Era duma tabanca próxima,  agora já não me lembro, julgo que seria Sinchã Samba. Disto me lembro. Como era familiar das pessoas da nossa casa,  ficou lá em casa,  a aguardar, muito debilitada, pelo transporte para Nova Lamego.

Morreu durante a noite, numa das divisões ao nosso lado.  As mulheres com os seus choros acordaram-nos.

Eu, que horas antes, tinha deixado junto da paciente um "santinho" com a imagem do Santo António, que a minha mãe meteu na minha carteira, fui o primeiro a chegar. Fui o único homem junto daquela morte, afinal era reservada a mulheres,  peguei no "santinho" e quase que também chorei como toda a gente.

Quanto  o dia chegou foi o meu Pelotão (3.º da CArt 11) que levou o corpo da rapariga para sua tabanca. Não me lembro o nome da tabanca,  sei que era perto de Puanca, fula, sem tropa.

Quando lá chegamos, já toda a gente estava à nossa espera com o homem-grande à frente para nos cumprimentar. Eu, na falta do alf mil Pina Cabral que tinha ido para Bissau, doente, era o Comandante do Pelotão. Pedi ao nosso cabo Boi Colubali que traduzisse os nossos sentimentos e que aquela hora e no estado em que a rapariga chegou não pudemos fazer nada.

O homem-grande compreendeu, agradeceu e por certo lhe contaram do meu empenho ao ponto de querer me dar um pequeno cabrito. Não aceitei, mas repararei num velho nhanhero que estava no chão e pedi-lhe que me o oferecesse. "Tem que pedir ao dono", disse ele.
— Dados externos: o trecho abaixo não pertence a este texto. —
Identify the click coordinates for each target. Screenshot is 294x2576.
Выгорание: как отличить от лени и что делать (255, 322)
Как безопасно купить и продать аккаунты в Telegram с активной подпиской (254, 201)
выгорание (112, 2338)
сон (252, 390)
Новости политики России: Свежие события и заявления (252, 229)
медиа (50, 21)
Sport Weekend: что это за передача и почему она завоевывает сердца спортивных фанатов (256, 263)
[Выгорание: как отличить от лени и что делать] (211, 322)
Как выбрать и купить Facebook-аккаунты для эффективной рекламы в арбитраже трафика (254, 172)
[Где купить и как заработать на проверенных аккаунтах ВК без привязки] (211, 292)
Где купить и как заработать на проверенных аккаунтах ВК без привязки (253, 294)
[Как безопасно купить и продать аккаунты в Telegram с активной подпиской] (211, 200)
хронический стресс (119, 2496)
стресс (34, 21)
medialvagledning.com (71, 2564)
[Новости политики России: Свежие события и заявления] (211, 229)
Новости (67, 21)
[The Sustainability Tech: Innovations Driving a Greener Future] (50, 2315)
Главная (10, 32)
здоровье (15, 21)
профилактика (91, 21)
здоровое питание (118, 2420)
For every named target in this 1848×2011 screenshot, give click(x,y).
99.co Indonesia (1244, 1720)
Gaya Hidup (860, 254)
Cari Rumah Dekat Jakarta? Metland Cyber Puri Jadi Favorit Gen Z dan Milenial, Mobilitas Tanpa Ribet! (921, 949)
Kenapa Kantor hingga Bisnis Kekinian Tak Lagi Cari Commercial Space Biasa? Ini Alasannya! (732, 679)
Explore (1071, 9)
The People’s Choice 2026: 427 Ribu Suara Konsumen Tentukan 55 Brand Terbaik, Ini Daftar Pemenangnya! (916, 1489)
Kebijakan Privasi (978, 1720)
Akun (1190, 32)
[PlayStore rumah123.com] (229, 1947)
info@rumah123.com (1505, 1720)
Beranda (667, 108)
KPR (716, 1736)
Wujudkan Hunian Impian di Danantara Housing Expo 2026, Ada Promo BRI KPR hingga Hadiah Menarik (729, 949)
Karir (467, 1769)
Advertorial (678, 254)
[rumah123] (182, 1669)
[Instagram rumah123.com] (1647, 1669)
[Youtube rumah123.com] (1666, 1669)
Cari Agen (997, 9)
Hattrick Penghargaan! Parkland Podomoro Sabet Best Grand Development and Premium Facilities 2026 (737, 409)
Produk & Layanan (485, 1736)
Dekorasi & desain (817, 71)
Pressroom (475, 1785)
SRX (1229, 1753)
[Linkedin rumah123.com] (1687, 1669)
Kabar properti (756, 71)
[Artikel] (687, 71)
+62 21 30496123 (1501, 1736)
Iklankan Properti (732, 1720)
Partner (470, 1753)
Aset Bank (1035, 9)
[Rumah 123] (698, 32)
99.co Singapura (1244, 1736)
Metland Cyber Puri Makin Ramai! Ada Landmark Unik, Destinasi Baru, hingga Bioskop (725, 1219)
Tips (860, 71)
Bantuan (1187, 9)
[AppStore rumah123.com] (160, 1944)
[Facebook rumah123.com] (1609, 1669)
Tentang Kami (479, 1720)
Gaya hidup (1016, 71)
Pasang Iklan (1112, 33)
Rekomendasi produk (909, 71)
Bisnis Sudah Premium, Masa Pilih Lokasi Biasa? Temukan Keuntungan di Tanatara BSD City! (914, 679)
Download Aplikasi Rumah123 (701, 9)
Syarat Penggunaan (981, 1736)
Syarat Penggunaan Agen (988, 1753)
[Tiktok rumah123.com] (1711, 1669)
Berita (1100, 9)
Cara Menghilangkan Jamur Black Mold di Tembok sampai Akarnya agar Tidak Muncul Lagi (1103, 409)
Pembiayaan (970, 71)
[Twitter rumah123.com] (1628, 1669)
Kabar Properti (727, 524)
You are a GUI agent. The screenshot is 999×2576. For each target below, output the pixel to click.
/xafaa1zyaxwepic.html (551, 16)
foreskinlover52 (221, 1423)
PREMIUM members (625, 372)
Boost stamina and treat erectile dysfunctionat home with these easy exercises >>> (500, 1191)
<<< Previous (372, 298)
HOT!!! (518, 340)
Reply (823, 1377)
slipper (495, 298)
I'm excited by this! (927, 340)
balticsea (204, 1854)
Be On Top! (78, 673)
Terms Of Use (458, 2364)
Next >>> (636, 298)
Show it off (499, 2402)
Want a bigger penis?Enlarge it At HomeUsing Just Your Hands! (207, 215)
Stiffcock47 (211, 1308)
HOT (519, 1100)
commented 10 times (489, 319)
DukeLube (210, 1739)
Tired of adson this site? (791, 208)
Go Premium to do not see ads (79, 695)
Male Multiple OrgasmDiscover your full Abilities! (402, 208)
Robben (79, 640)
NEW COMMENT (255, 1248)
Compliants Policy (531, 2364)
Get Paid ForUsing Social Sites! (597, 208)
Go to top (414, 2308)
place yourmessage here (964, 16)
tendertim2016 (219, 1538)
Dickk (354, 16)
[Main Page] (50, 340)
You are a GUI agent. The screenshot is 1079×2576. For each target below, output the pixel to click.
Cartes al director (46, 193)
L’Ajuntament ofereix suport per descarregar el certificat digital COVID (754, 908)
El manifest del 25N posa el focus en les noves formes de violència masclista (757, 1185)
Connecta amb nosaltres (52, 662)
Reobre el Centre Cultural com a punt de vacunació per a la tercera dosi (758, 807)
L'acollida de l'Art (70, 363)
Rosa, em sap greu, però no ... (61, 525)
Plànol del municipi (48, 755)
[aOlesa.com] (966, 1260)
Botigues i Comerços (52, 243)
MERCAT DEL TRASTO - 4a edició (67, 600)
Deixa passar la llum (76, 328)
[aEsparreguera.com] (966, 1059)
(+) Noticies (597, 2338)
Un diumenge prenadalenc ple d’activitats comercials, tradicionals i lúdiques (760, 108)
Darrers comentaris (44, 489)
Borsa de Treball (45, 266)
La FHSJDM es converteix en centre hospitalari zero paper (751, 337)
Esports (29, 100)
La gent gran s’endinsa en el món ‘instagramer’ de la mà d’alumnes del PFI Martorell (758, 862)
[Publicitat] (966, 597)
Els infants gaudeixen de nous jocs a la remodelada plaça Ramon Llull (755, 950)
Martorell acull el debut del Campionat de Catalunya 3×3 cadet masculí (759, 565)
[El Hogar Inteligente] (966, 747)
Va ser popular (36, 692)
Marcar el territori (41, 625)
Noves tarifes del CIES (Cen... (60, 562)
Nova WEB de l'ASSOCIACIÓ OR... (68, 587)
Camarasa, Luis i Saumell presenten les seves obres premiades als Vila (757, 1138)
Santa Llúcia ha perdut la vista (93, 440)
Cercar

O dono era um rapaz pequeno e dei-lhe dois pesos e meio pelo nhanhero.

O Pelotão regressou a Paunca e pelo caminho perguntei aos soldados o que é eles tinham a dizer sobre o que se passou. O homem-grande e a população ficaram muito contentes, disseram-me eles, mas só foi pena o rapaz tivesse ficado a chorar por ter ficado sem o dinheiro e sem o nhanhero.

Anos mais tarde o meu filho, em pequeno, improvisava umas músicas no nhanhero, ao ponto de estragar as cordas de crina ou rabo de cavalo e o couro do arco. Ainda resta o esqueleto do nhanhero, com a caixa de ressonância feita de meia cabaça tapada com pele de cobra,  agora acompanhado com facas e catana na parede das recordações. (**)

Valdemar Queiroz
___________

Notas do editor:

(*) Vd. poste de 14 de junho de 2013 > Guiné 63/74 - P11705: Notas de leitura (491): Atlas dos Instrumentos Tradicionais da Guiné-Bissau (Mário Beja Santos)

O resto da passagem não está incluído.